Palazzo
Genovese a San Gregorio è un edificio in stile neogotico, costruito
tra il 1892 e il 1895, su progetto dell’ l’ingegner architetto
Edoardo Trigomi Mattei per la famiglia Genovese.
La sua posizione è a dir poco unica essendo affacciato sul
Canal Grande, in prossimità dalla basilica di Santa Maria della
Salute e con una vista particolare sul bacino di San Marco.
La vicinanza con la Salute, l’affaccio sul Canal Grande, ma
anche la stessa qualità architettonica della facciata del palazzo,
lo rendono un oggetto di intervento particolarmente delicato sul quale
è stata posta la dovuta cura sia nell’inserimento della
nuova attività ricettiva e ancor di più nelle operazioni
di vero e proprio restauro conservativo.
Un rapido excursus storico è utile per capire la crescita del
fabbricato che, seppur costruito integralmente alla fine del XIX secolo,
ha interessato le fondazioni di corpi di fabbrica antecedenti, fatto
questo che è emerso durante i lavori di scavo nel cortile interno,
portando alla luce interessanti reperti catalogati e archiviati dalla
Soprintendenza Archeologica.
Nel 1892 l’ingegner architetto Edoardo Trigomi Mattei presenta
il primo progetto per la realizzazione del palazzo a seguito della
demolizione del secondo chiostro dell’abbazia di San Gregorio.
Con successive varianti in corso d’opera, tra cui la soprelevazione
da due a tre piani, il progetto vede la sua completa realizzazione
nel 1895.
Il tema fondamentale della progettazione si poneva come quello dell’inserimento
dell’attività ricettiva in un fabbricato che planimetricamente
presentava le caratteristiche di una dimora nobiliare ma che, a seguito
di un intervento di ristrutturazione abbandonato allo stato grezzo
a metà degli anni ‘90, risultava pesantemente alterata
nell’organizzazione spaziale interna.

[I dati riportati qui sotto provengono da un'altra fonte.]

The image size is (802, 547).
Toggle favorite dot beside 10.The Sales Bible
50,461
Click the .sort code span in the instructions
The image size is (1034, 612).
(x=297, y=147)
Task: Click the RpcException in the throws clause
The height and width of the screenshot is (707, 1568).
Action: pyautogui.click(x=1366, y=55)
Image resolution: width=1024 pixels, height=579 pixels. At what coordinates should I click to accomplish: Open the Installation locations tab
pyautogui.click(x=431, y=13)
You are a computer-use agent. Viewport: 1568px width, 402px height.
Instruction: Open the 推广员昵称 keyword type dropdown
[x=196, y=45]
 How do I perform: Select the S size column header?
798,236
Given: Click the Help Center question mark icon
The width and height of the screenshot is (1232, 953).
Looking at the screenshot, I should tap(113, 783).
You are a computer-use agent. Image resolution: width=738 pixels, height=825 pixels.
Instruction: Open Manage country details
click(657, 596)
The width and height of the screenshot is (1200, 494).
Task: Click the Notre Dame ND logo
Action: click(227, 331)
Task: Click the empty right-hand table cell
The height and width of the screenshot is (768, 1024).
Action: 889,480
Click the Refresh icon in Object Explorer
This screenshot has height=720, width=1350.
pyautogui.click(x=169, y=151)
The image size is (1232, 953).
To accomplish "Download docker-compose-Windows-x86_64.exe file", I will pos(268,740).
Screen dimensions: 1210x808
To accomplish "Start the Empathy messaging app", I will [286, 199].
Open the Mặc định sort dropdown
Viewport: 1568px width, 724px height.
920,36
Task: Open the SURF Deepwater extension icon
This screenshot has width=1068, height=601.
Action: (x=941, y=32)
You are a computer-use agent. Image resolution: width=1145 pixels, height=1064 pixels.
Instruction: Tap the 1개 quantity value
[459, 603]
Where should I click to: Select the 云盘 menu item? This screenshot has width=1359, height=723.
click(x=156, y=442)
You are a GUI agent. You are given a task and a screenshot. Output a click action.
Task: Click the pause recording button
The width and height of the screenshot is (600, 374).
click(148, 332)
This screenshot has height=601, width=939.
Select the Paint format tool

Questa situazione ha permesso
la lettura solo di alcuni elementi fondamentali della composizione
del palazzo, che comunque riusltavano essere i più importanti,
ossia: il porticato tipico della casa “a fontego” al piano
terra, lo spazio della corte interna, i due saloni ai piani primo
e secondo, individuati anche dall’esterno dalla gerarchia della
forometria. Lavorando su questi elementi è stato impostato
l’intero progeto dell’albergo che ha ricavato circa cinquanta
camere per i clienti, spazi di servizio per il personale, spazi tecnici
e impiantistici e soprattutto sale comuni per la clientela, distribuite
tutte al piano terra, in una sequenza di spazi organizzati sempre
con l’affaccio sul Canal Grande. Ai piani nobili i saloni, anche
se non più passanti perché già suddivisi con
i precedenti interventi, riacquistano la loro importanza grazie al
recupero dello spazio interno e alla collocazioni di funzioni comuni
e di distibuzione. La corte interna è stata recuperata ricomponendo
i caratteri tipici degli spazi scoperti veneziani, quindi la ricollocazione
della vera da pozzo, rimossa durante i primi lavori di ristrutturazione,
e la ripavimentazione in trachite e pietra d’Istria.
Infine il vero e proprio interventio di restauro conservativo. Lavorando
in sintonia con i tecnici della Soprintendenza, si è voluto
ridare al palazzo la sua immagine originale, non solo intervenendo
puntualmente sulle finiture, ma anche lavorando su scelte operative
che riuscissero a rimarcare la gerarchia dei vari corpi di fabbrica
via via dei singoli elementi. Privilegiando quindi la pulitura del
caratteristico paramento in mattoni faccia a vista, con il conseguente
ripristino delle specchiature intonacate e le operazioni di pulizia
degli elementi lapidei, si è voluto, con la scelta dell’intonaco
a finitura della ala ovest del complesso, differenziarla dal resto
del fabbricato, ricomponento così l’ordine gerarchico
dei volumi e ridando la giusta centralità al corpo centrale
che costituiva il vero e proprio palazzo a cui si sono successivamente
aggiunte le ali laterali.
Anche in questo caso un interveno che è partito, come deve
essere per i progetti in centro storico, dalla lettura dell’esistente,
dal riconoscimento degli elementi tipologici caratteristici e il loro
recupero, quindi l’inserimento della nuova attività valorizzando
proprio i punti di forza dell’edificio, fondendo le specifiche
funzioni con la spazialità propria del fabbricato.